Do you know what terms like “broad-spectrum” and “SPF” mean on sunscreen labels?
A recent study of nearly 500 people in the US found that many people don’t understand several key terms on sunscreen products.
Twelve per cent of people surveyed knew that the SPF value specifies protection from ultraviolet (UV) B rays.
SPF (which stands for Sun Protection Factor) indicates how long UVB rays would take to redden your skin when using the product exactly as directed versus the amount of time without any sunscreen. For example, with SPF 30 it would take 30 times longer for your skin to burn than if you weren’t wearing sunscreen. SPF 30 sunscreen blocks 97 per cent of UVB rays.
Less than a third of respondents in the study understood that “broad-spectrum” products protect against both UVA and UVB rays.
While both forms of radiation damage your skin cells, UVA rays are associated with skin ageing (such as wrinkles) while UVB rays burn the skin, which causes sunburn and skin cancer.
Sunscreens that are marketed as “water resistant” can provide protection for wet or sweaty skin for up to 80 minutes. No product is completely waterproof though, and all sunscreens need to be re-applied every two hours, especially after swimming, sweating, or rubbing skin with a towel.
The study also found that people who had visited a doctor about their skin health were more likely to correctly understand sunscreen terminology.

-*-*-

◆ REQUIRED ACTION:
Reproduce verbatim everything in the sunscreen text from "A recent study" down to "(UV) B rays.".

◆ RECORD EXTRACTS:

-*-*-

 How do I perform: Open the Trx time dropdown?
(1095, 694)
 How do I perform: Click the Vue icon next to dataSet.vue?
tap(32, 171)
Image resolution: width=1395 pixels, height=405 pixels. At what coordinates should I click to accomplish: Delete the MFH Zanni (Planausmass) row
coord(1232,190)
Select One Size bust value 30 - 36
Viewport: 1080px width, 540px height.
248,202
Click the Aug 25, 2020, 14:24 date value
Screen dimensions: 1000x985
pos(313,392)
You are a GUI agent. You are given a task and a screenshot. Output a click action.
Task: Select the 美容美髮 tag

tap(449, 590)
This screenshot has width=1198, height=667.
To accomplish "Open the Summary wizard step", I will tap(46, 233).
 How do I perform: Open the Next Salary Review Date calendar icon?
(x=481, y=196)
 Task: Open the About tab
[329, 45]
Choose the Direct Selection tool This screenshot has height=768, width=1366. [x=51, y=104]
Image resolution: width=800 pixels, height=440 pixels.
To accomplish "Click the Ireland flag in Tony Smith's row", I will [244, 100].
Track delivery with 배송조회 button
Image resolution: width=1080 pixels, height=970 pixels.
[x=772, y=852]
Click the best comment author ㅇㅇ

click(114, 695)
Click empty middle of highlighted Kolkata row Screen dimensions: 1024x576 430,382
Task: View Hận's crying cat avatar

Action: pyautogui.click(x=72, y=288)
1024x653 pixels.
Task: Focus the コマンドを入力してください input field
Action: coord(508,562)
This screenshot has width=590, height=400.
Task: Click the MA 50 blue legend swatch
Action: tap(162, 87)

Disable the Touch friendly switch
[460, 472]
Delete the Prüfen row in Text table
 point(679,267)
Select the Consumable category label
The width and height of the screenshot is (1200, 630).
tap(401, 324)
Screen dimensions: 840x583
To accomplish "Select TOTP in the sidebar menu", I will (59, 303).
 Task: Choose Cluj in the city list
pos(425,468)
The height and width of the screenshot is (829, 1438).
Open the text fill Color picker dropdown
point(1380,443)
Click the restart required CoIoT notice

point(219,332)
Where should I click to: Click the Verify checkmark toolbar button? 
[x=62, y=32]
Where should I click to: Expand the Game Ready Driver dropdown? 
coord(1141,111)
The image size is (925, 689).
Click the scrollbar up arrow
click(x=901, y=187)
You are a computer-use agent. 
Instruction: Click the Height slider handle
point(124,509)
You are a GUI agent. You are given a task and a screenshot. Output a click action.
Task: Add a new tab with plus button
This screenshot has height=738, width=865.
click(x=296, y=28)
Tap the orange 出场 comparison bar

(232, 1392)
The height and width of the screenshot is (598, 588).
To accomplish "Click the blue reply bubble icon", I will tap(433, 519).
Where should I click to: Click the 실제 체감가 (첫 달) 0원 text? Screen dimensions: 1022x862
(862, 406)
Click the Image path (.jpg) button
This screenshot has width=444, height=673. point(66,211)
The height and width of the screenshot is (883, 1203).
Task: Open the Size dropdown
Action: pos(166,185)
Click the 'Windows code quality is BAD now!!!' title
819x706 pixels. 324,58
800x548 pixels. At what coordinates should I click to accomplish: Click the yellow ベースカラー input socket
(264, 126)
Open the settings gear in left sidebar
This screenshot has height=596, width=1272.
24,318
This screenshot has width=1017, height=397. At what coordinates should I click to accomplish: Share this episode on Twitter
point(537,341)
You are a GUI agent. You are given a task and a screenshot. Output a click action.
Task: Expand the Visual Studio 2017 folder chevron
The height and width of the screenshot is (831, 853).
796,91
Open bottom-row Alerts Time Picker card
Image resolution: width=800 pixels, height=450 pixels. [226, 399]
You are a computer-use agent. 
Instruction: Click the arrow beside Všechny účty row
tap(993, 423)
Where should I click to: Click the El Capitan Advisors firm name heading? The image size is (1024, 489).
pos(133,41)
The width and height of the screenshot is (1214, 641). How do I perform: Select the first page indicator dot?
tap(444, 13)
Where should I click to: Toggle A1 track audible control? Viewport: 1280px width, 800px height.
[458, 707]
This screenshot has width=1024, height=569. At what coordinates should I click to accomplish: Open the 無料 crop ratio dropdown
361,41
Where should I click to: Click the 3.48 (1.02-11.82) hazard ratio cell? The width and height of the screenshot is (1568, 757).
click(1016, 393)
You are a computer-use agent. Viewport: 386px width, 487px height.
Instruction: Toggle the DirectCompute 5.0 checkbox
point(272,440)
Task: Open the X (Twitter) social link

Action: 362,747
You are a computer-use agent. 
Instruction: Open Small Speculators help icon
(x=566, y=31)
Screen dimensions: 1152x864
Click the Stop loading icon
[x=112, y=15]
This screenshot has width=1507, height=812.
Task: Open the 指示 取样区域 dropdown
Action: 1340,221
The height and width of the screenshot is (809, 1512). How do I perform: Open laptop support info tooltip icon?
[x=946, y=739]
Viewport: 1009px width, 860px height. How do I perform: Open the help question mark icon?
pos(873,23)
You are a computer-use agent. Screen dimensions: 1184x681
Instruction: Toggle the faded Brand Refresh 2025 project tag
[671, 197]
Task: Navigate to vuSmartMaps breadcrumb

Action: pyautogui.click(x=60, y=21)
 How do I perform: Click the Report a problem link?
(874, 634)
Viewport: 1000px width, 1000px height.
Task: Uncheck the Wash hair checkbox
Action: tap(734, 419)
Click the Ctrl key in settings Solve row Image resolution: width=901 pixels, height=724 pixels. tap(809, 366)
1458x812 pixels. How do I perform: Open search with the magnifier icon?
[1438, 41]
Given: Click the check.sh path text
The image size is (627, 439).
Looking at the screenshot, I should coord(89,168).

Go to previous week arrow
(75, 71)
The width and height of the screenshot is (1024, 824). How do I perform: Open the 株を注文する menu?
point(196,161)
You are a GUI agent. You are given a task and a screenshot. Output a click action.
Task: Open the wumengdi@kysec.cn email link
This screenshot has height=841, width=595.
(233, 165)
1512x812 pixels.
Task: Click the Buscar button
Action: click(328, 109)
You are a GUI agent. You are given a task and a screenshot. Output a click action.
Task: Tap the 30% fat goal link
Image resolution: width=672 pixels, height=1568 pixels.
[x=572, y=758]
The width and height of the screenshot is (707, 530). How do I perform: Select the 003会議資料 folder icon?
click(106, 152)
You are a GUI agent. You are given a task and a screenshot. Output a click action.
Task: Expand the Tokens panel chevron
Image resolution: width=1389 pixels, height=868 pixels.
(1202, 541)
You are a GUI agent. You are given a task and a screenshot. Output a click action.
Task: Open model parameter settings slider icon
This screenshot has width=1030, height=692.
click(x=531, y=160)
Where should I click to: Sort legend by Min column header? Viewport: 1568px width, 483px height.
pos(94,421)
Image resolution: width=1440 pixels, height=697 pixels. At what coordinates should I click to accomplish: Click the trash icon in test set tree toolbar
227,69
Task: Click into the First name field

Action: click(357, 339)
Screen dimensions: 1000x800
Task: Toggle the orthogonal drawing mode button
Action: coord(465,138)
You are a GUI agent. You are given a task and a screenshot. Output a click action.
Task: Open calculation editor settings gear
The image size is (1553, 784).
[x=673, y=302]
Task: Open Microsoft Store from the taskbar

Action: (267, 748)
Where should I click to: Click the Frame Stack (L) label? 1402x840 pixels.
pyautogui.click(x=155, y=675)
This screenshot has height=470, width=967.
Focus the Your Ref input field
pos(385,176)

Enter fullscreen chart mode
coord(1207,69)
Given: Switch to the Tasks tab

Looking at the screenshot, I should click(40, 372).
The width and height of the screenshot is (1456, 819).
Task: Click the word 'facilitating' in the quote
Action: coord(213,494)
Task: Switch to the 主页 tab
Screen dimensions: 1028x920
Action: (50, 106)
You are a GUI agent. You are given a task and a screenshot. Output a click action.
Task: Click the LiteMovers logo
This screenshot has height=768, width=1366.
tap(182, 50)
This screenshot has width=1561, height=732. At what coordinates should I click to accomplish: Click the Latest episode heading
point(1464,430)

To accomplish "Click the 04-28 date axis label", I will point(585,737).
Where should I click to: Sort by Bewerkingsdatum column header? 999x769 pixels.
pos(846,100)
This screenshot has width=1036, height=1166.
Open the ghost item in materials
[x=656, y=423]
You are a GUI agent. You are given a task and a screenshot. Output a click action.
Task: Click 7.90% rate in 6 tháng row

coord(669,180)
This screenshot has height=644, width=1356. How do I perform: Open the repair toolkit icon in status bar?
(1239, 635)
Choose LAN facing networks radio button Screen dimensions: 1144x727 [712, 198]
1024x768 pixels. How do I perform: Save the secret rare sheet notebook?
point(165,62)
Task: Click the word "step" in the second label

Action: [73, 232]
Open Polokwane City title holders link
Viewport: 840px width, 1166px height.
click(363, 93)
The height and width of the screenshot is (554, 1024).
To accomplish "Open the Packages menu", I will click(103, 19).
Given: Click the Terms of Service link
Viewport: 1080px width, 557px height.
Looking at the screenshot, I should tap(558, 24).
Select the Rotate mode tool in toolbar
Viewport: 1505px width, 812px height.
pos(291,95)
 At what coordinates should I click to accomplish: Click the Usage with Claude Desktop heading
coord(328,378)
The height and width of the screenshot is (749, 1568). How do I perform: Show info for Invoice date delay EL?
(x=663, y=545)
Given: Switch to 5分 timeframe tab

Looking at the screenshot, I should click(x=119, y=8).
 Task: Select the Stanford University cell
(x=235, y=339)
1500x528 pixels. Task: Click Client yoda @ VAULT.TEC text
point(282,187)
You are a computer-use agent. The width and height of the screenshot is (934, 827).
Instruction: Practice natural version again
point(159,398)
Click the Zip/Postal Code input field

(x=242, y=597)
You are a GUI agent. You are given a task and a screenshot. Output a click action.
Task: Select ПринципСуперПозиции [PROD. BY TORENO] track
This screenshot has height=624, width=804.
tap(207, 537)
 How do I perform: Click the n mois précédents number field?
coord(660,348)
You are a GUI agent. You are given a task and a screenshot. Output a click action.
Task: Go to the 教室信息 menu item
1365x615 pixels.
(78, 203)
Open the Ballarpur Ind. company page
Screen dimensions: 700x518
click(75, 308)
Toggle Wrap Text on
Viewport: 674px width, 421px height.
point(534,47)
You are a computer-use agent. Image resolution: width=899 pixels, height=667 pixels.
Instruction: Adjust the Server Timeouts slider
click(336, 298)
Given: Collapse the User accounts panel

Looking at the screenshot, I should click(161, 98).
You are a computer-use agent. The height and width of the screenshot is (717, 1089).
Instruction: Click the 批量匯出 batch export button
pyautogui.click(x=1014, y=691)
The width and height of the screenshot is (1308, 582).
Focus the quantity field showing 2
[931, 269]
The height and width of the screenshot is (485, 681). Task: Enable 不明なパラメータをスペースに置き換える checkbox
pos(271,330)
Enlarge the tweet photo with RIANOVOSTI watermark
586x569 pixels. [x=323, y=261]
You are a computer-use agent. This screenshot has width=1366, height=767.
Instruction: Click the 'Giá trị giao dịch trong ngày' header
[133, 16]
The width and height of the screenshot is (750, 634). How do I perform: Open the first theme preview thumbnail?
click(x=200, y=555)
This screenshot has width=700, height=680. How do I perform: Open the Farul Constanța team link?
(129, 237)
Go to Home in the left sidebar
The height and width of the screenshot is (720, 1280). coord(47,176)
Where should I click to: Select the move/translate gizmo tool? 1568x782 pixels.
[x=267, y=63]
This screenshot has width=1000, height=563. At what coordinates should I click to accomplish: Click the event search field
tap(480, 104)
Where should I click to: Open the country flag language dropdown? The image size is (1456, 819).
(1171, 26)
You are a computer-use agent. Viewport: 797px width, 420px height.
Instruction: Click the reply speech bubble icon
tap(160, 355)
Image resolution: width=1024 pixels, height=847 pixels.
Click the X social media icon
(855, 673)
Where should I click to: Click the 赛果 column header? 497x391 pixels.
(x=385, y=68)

-*-*-

◆ COMPLETED TASK:
A recent study of nearly 500 people in the US found that many people don’t understand several key terms on sunscreen products.
Twelve per cent of people surveyed knew that the SPF value specifies protection from ultraviolet (UV) B rays.